▸ **Work to be completed**: Output only the lines of the entries that follow, starting at the one with "sadecegizlicekimprn (356, 921)" and running down to the one with "Ekle (265, 13)", both included and unchanged.

*** Block opens ***

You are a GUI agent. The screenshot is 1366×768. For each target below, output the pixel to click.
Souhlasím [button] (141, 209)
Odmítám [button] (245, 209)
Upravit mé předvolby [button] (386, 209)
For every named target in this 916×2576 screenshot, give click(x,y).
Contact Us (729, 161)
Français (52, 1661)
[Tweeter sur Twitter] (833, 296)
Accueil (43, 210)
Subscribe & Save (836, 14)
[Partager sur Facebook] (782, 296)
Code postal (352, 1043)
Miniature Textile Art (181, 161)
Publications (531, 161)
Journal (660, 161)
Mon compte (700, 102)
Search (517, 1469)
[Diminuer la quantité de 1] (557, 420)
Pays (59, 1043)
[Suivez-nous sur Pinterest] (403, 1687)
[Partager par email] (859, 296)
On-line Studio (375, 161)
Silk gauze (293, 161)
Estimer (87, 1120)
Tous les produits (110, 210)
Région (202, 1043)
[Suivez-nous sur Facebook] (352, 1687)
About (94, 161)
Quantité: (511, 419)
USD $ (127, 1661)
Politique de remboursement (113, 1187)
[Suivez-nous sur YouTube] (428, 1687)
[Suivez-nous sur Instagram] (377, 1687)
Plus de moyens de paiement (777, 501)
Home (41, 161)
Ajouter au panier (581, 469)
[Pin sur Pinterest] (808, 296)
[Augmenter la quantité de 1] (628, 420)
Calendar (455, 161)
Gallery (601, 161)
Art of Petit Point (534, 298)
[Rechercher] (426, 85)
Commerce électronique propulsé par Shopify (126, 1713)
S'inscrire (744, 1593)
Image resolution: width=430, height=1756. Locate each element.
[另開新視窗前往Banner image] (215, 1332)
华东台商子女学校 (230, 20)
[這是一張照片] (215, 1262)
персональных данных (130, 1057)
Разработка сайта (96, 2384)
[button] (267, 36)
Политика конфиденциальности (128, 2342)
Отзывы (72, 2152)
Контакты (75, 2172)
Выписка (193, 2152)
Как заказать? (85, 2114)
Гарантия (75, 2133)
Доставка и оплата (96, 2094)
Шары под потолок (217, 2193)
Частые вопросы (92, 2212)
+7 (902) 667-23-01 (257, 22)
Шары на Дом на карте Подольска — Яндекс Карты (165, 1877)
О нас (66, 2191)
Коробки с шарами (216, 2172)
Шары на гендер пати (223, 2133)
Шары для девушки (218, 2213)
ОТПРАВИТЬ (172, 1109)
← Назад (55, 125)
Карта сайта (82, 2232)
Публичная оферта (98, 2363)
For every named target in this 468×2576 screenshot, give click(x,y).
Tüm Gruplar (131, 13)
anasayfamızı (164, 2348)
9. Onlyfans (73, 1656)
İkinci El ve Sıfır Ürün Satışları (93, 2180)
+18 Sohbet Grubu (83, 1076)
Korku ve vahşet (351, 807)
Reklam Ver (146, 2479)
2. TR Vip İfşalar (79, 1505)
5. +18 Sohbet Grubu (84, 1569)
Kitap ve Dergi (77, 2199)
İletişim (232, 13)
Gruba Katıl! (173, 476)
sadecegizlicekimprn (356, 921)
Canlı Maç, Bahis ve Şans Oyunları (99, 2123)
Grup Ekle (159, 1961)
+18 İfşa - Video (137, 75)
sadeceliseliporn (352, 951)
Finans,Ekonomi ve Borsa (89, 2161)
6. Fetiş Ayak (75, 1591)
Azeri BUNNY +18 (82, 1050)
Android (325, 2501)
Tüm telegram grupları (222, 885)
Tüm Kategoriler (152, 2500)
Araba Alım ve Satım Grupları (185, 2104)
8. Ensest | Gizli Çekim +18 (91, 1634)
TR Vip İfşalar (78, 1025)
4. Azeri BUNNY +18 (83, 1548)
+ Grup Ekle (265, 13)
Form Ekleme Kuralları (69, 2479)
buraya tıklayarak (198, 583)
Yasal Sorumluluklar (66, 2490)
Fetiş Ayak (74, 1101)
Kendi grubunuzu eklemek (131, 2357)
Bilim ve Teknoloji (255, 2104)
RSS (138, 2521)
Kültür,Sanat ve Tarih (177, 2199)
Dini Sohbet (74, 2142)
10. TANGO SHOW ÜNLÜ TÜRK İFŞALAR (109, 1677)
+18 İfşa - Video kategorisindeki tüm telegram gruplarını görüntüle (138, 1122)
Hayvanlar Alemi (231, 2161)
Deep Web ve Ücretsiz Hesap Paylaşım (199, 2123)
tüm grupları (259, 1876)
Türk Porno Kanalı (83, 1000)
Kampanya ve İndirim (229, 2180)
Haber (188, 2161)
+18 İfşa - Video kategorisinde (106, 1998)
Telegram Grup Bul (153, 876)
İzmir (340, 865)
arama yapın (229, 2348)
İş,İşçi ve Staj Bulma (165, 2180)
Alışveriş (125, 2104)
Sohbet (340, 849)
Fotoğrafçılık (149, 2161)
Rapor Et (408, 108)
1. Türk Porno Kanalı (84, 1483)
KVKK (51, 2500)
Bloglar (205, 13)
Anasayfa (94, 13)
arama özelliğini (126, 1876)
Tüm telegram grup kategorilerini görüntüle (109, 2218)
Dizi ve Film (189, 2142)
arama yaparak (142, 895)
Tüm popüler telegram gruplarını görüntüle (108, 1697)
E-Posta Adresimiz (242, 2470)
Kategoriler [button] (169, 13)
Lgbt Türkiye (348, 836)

*** Block closes ***

▸ **Worked solution**:
sadecegizlicekimprn (356, 921)
Canlı Maç, Bahis ve Şans Oyunları (99, 2123)
Grup Ekle (159, 1961)
+18 İfşa - Video (137, 75)
sadeceliseliporn (352, 951)
Finans,Ekonomi ve Borsa (89, 2161)
6. Fetiş Ayak (75, 1591)
Azeri BUNNY +18 (82, 1050)
Android (325, 2501)
Tüm telegram grupları (222, 885)
Tüm Kategoriler (152, 2500)
Araba Alım ve Satım Grupları (185, 2104)
8. Ensest | Gizli Çekim +18 (91, 1634)
TR Vip İfşalar (78, 1025)
4. Azeri BUNNY +18 (83, 1548)
+ Grup Ekle (265, 13)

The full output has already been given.